- Task directions
Copy out the listing exactly, starting at the line containing "You are a GUI" and continuing through the end of the listing. Omit the pictures from your copy.

- Recorded information
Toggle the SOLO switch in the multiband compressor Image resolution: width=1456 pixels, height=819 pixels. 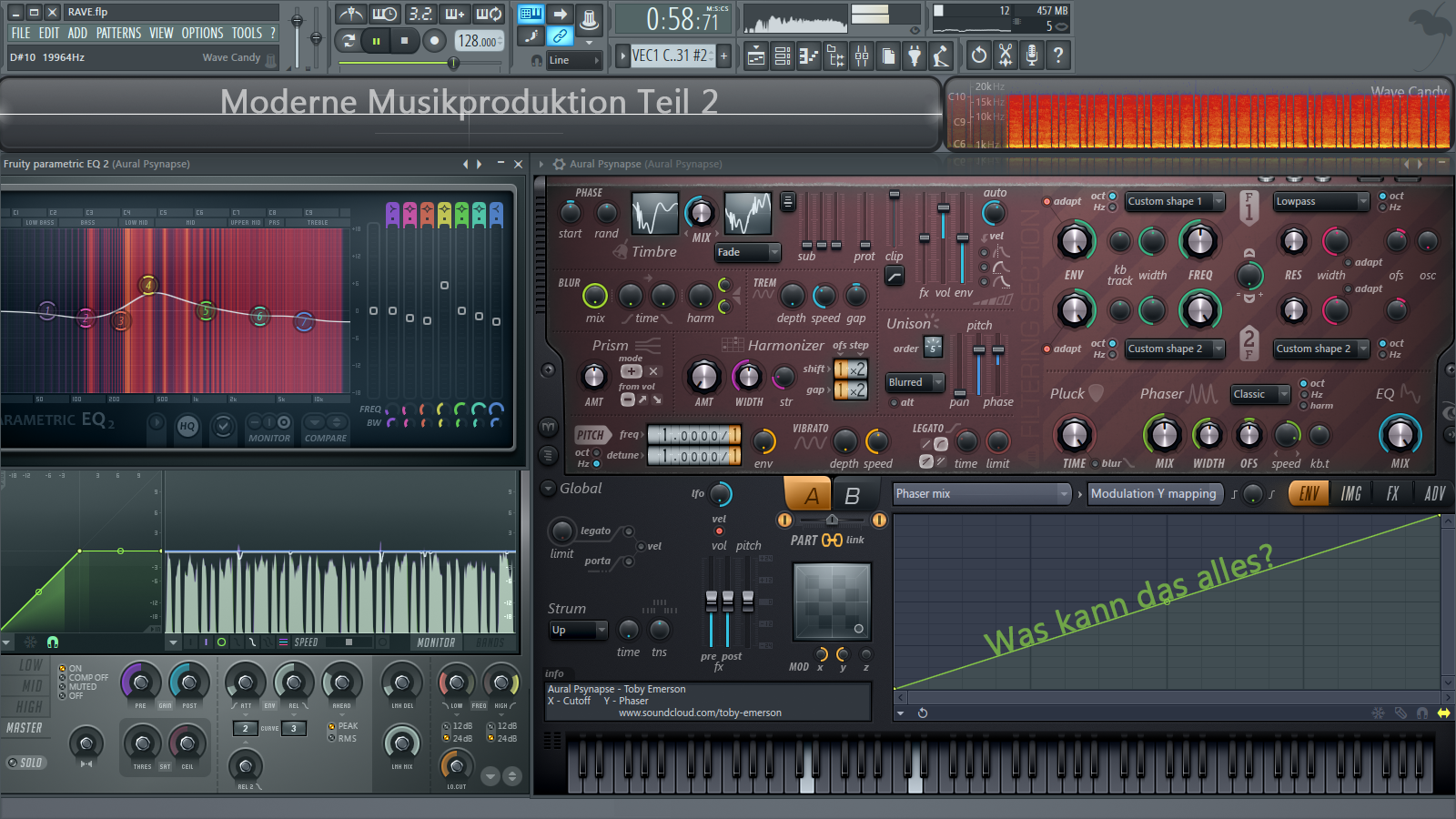tap(25, 763)
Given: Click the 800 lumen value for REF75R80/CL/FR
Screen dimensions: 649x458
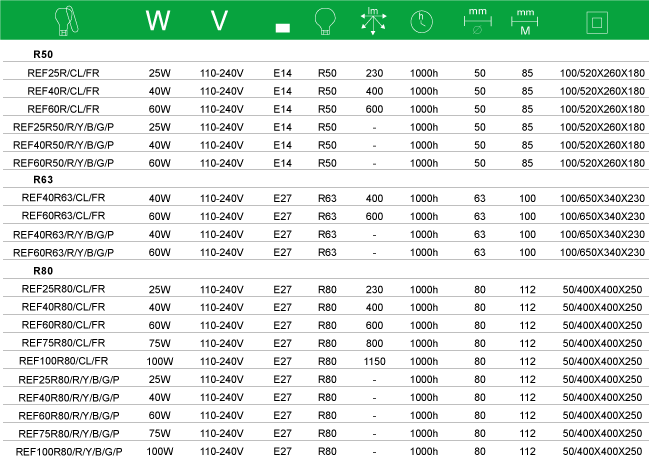Looking at the screenshot, I should tap(375, 343).
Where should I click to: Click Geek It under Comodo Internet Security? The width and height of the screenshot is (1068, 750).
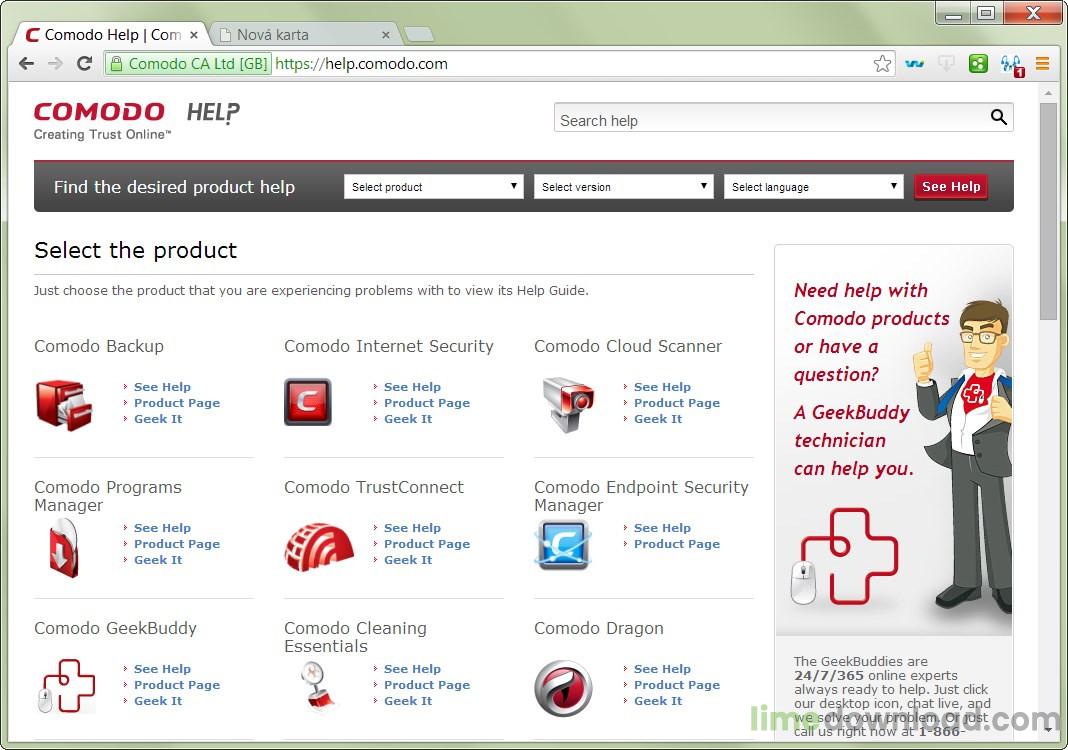click(408, 419)
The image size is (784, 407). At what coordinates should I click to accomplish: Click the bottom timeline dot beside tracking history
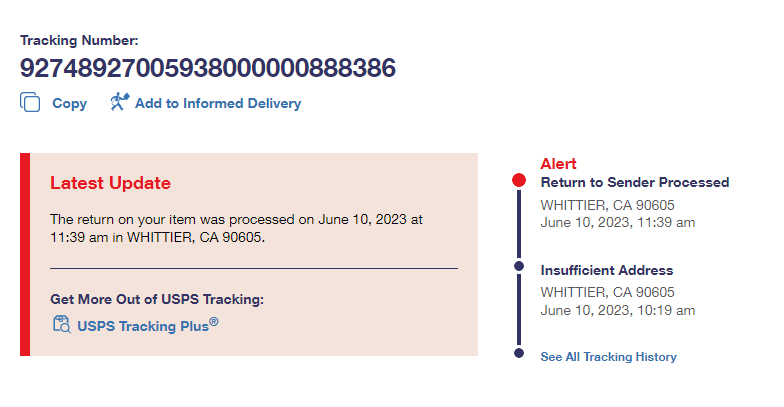[x=518, y=353]
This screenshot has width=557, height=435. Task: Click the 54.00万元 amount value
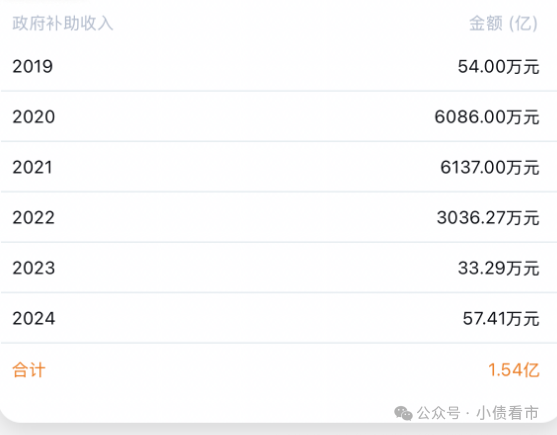pyautogui.click(x=498, y=67)
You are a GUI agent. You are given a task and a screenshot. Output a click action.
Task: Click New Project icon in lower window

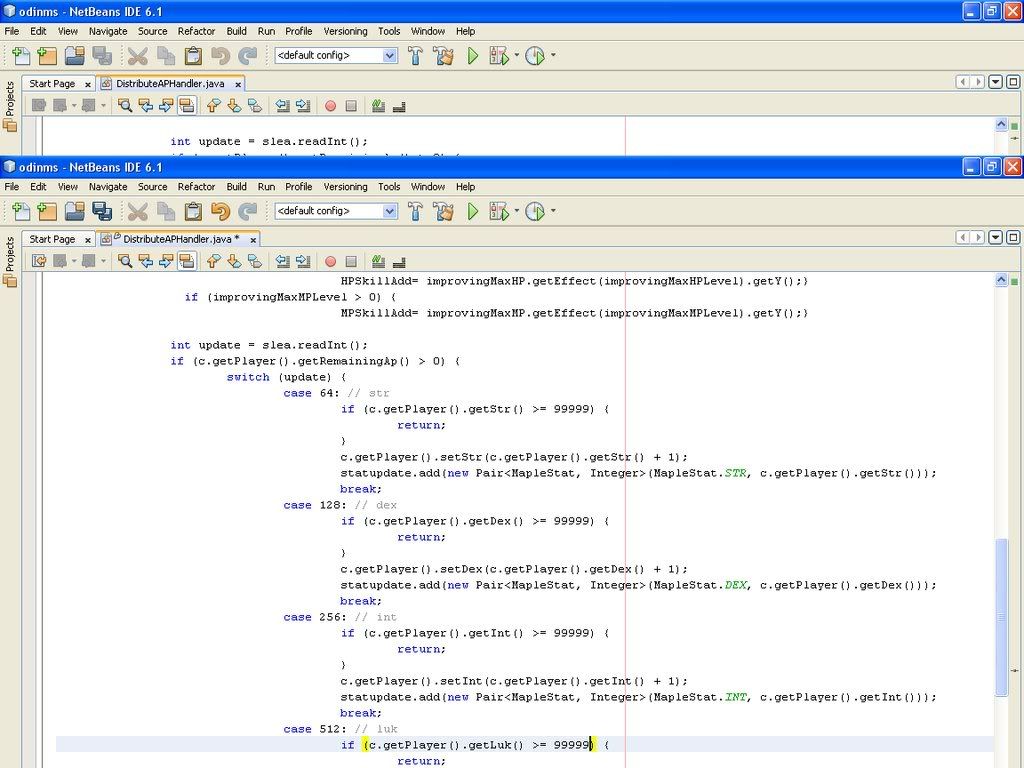(x=47, y=211)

- Solution to this exercise
You are a GUI agent. You are given a task and a screenshot. Output a click action.
Task: Click New Project icon in lower window

(x=47, y=211)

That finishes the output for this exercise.